Herbert J. Wimmers Buchtitel spielen gerne mit ironischer Ambivalenz. So sind bei ihm die
kugeln flach bei tote im text geraten die Buchstaben O und X in irritierende Wechselwirkung
und der zeitpfeil wird in seiner Bedeutungsvielfalt zwischen Psychologie und Kosmologie noch
zusätzlich poetisch aufgeladen.Von ähnlich einfach schöner Komplexität sind Titel und Inhalt
seines neuesten Werkes - klärwerk. Handelt es sich bei diesem in Wörterbüchern nicht zu
findenden Begriff um eine sprachliche Kläranlage? Wobei man bei Wimmers vor dem Kalauer nicht
zurückschreckenden Sprachwitz gerne auch die Frage stellen darf: Alle Klarheiten beseitigt? Ja
und nein. Jedenfalls sollte man das jiddische derklern im Sinne von erklären nachdenken und
auslegen im Kopf behalten.Erklärungshilfen sind in seiner selbstreflexiven Prosa selbst
enthalten - so etwa in der zweihundertdreiundneunzigsten MEMoirés-memorette: klärwerkkunde:
auch dieser text spricht nicht für sich. auch dieser text realisiert eine medienspezifische
vorschlagsweise romanartig genrespezifische inszenierung.Romanartig bedeutet Handlung aus
vielfältig ineinander verschränkten Geschichten und Figuren die sowohl Sprachfiguren als auch
Handlungsträger sind. Die drei Hauptfiguren des klärwerks feuer fromovic und haslaur befinden
sich jedenfalls in ständiger Kommunikation miteinander.
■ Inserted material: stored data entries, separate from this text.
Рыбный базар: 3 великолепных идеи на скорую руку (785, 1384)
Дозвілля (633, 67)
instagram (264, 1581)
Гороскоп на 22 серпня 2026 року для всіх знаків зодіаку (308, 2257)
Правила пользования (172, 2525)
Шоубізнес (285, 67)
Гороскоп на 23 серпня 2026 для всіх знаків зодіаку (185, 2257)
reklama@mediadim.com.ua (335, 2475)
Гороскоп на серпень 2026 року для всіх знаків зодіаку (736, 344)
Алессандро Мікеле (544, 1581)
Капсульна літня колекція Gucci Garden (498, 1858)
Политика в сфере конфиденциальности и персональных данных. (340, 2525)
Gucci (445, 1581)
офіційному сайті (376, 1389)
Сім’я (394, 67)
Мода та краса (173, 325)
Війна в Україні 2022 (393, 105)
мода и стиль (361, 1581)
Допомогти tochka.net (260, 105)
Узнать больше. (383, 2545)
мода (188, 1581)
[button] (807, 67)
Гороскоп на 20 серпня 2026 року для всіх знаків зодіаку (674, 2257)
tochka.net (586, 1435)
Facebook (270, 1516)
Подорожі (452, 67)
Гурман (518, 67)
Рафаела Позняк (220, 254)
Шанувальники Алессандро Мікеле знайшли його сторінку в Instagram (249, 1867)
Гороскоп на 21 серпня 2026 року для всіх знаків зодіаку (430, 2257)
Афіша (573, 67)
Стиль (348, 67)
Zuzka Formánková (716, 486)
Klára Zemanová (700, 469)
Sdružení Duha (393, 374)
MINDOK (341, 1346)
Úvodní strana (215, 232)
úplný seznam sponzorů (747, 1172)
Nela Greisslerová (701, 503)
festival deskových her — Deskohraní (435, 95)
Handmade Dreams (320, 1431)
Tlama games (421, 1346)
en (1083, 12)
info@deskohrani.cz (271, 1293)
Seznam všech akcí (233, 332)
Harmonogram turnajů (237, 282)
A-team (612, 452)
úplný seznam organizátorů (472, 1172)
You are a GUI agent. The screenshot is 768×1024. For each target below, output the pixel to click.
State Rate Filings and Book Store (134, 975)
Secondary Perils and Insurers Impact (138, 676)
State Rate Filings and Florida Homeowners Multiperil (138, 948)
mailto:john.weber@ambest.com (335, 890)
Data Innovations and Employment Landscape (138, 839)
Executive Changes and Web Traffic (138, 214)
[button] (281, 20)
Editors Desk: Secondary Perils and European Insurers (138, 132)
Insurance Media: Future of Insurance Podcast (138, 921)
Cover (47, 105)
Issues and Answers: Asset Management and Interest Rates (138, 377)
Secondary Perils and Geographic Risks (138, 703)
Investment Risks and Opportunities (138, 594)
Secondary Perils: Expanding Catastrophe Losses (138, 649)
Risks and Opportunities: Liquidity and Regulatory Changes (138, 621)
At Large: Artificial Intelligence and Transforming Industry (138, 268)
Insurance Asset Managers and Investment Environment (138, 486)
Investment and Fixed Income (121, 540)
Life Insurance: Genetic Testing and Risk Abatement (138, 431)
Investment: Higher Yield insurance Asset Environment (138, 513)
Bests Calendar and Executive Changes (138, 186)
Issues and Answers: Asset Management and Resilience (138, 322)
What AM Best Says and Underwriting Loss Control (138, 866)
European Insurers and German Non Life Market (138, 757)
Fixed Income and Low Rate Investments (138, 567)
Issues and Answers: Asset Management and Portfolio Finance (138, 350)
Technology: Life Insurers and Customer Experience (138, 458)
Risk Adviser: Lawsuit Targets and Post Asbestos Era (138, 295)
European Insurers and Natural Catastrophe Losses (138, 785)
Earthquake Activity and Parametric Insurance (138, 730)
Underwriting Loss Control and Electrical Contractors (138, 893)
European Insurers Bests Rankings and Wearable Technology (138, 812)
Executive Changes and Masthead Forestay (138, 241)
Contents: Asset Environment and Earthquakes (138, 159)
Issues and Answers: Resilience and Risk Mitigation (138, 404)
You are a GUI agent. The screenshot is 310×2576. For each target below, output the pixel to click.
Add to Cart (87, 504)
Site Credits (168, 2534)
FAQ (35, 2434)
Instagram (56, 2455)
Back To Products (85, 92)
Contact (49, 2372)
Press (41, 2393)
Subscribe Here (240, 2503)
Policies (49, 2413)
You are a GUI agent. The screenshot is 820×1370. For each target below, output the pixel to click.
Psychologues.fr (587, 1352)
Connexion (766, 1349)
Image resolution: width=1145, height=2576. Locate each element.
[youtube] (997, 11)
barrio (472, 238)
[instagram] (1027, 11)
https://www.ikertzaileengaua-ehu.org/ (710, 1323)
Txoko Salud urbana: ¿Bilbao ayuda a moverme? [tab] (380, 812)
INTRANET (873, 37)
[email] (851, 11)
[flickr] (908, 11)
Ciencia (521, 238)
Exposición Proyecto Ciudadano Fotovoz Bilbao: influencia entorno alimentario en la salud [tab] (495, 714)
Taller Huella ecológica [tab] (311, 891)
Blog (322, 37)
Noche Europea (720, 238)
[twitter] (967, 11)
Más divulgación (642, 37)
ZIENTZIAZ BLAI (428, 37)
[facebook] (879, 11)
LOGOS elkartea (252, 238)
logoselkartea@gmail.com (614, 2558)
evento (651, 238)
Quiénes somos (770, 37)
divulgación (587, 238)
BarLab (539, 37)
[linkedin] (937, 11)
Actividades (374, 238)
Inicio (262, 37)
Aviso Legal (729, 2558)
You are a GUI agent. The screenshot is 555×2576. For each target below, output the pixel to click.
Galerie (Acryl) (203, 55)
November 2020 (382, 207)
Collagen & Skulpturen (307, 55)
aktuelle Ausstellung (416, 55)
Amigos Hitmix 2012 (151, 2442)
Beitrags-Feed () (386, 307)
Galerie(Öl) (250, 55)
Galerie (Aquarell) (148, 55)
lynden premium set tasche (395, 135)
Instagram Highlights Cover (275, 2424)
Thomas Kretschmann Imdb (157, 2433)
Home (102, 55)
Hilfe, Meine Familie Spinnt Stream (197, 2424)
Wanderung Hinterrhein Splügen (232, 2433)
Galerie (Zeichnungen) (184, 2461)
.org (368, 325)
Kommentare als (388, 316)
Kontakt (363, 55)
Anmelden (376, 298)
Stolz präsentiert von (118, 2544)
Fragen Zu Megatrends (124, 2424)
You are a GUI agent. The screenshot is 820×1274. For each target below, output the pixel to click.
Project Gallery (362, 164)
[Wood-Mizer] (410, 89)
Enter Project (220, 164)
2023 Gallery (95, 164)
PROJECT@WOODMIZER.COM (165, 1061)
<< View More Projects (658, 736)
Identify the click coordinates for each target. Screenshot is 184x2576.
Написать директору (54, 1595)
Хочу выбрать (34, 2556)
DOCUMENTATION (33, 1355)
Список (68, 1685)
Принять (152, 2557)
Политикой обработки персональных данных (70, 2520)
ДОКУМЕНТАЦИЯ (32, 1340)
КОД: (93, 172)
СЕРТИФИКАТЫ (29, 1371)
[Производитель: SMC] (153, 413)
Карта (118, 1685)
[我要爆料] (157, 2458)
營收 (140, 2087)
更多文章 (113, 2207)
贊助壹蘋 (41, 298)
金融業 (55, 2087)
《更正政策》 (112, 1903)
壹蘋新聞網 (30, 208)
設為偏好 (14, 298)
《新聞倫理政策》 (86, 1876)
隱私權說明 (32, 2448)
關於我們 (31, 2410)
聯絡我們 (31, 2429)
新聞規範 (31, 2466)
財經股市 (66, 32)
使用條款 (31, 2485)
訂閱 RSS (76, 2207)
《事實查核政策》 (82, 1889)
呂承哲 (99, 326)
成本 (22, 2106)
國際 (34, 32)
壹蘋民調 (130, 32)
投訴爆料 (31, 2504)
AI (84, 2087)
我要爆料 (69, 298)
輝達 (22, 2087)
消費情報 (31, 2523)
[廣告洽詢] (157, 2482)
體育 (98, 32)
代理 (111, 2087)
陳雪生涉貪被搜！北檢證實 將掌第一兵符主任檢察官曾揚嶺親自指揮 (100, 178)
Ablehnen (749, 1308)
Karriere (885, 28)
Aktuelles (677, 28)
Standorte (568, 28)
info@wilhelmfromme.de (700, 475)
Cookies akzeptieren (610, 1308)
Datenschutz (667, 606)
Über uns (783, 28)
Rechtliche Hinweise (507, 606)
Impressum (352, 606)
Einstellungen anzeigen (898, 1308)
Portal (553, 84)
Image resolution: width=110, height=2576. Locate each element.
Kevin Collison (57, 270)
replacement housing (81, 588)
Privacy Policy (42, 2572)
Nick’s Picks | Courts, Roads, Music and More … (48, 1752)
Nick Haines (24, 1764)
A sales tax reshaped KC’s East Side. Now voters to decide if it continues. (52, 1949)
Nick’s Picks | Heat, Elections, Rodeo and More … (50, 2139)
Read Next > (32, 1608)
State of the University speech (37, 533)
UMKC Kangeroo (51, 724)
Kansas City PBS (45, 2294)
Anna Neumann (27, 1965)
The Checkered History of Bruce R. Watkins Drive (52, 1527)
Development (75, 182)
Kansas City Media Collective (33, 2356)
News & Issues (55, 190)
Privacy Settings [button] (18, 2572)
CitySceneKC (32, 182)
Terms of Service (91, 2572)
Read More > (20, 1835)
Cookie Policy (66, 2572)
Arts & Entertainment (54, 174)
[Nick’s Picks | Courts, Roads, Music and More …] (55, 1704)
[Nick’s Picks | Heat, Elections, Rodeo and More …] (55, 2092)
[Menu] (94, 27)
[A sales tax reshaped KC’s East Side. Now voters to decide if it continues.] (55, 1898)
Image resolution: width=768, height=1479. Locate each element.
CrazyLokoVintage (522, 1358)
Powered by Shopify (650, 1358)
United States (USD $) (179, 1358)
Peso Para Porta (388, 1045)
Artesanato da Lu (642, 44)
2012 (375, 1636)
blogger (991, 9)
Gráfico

Ein wesentliches Selbstverständnis
ihrer Identitäten besteht darin die gegenwärtigen Positionen aus dem LGBTransgender-Alltag in
selbstreflexiver Weise sprechen zu lassen - womit es Herbert J. Wimmer durchaus selbstironisch
und lustvoll gelingt den gruppendynamischen Aspekt einer permanent fließenden und sich
permanent selbst in Frage stellenden Identitäten-Debatte herauszuarbeiten.
Gesellschaftspolitisch überhöht lässt sich fragen: Wie schaut es momentan gegenwärtig aus wenn
die Rollen Rahmen porös werden wenn die Übergänge und die auftretenden Übergangsformen ihre
Fließmuster permanent verändern?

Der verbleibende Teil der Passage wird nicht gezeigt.